On Tuesday, Iran’s national Security Council announced a change of course: the country now supports a parliamentary procedure to replace al-Maliki. The third term in office al-Maliki has been planning for since parliamentary elections in April appears to be beyond reach, with Haidar al-Abadi, deputy President of Parliament in Baghdad, likely to be the one to receive Iran’s blessing. On Monday, Iraq’s president called on al-Abadi to form a new government.
Since the fall of dictator Saddam Hussein in 2003, Iran have been heavily involved in their neighbors’ affairs. According to Ferhad Seyder, an Iraq expert and a professor at Erfurt University, the influence hails from years ago. During Hussein’s reign between 1979-2003, the Shiite majority in Iraq remained steadily suppressed and many of them fled to neighboring Iran.

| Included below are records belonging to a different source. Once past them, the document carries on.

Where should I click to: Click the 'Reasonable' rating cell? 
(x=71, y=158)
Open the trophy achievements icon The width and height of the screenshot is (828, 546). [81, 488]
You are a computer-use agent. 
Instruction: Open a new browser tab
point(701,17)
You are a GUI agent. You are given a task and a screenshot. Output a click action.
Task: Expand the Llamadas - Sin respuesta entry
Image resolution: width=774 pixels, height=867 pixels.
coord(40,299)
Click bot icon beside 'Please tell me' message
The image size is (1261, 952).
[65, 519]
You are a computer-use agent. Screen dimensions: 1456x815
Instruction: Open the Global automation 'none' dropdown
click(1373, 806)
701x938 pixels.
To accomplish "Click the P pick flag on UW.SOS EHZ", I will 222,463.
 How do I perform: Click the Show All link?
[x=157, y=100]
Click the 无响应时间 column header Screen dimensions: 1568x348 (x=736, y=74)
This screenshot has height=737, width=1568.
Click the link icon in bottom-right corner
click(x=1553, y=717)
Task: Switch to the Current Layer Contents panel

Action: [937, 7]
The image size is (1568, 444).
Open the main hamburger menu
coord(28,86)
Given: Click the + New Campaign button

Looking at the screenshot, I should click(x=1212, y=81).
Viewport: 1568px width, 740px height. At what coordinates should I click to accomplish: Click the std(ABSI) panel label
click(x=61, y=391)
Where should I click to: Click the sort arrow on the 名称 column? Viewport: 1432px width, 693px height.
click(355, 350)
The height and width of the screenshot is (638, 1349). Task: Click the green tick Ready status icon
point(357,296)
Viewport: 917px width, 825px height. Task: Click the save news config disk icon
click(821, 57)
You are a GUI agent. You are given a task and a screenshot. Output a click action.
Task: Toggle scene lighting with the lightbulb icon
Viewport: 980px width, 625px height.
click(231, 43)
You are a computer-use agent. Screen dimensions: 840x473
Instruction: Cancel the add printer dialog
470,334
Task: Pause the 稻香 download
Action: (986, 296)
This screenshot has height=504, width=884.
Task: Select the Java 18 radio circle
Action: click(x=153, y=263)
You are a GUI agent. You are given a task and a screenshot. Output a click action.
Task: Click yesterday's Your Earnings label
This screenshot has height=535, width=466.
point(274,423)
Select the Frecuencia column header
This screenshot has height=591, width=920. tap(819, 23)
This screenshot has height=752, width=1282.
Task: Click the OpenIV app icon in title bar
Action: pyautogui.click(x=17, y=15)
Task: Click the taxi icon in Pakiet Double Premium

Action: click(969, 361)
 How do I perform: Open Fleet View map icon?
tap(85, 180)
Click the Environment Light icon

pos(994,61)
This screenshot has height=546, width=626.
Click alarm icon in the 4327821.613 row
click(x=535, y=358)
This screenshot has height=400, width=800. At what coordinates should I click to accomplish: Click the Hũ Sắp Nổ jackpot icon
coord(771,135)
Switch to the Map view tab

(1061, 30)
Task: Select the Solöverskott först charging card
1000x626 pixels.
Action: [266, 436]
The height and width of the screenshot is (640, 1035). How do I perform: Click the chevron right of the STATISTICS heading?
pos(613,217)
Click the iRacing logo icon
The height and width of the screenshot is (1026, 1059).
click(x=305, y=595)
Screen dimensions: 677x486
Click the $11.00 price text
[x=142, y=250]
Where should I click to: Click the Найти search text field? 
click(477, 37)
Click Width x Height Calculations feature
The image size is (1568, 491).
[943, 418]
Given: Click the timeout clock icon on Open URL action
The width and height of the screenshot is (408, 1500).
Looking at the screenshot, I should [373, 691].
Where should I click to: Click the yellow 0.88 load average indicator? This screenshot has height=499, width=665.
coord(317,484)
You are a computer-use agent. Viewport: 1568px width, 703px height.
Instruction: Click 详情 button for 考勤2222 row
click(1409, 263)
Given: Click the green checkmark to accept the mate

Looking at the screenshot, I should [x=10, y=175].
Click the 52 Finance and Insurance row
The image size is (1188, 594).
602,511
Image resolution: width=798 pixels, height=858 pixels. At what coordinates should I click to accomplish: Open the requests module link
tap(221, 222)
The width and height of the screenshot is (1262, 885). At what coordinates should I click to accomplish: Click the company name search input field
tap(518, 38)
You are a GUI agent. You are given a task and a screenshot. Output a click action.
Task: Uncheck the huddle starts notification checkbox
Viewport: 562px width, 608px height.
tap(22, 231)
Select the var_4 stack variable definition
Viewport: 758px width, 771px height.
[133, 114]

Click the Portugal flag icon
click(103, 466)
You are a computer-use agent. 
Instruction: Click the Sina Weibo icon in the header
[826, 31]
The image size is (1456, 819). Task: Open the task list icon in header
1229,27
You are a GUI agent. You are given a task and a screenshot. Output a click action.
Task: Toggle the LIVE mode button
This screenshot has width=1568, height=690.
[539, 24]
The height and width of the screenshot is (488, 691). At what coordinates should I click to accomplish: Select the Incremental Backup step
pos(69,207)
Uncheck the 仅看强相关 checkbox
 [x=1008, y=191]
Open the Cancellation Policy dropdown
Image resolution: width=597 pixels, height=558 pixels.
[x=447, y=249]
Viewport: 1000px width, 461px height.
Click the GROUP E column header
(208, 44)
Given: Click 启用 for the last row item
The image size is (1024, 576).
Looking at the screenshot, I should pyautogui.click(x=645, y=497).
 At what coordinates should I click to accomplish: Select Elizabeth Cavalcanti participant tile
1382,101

Political, military and religious influence
Tehran’s sway over Iraq’s development is evident on a number of levels. “The first Iranian influence in Iraq is obviously political. Iran has had a lot of influence on the Iraqi government, mainly it has enjoyed very good relations with the Daawa party, which is the political faction that al-Maliki used to belong to and now the new Prime Minister al-Abadi also belongs to,” said Lina Khatib, director of the Carnegie Middle East Center in Beirut.
Khatib added that, “Iran has been funding and supporting not just the Iraqi army but also a number of Shiite militants within Iraq.”
The third influence comes in a relgious context, with Khatib seeing a close religious tie between the Shiites of both countries. In the Iraqi cities of Najaf and Karbala lie the two highest Shiite sacred sites. Hundreds of thousands of people from both Iraq and Iran make the pilgrimage there every year.
Iraq part of the Shiite crescent
Iran is nearly four times as large as Iraq and has roughly three times as many inhabitants. For Tehran, the neighbor to the west remains strategically significant. According to Seyder, they are a link in the Shiite crescent. This half-moon Shiite area runs from Lebanon, across Syria and then from Iraq to Iran. “This is a very expensive project. A lot of effort and money has been invested so as to retain Iran’s influence,” said Seyder.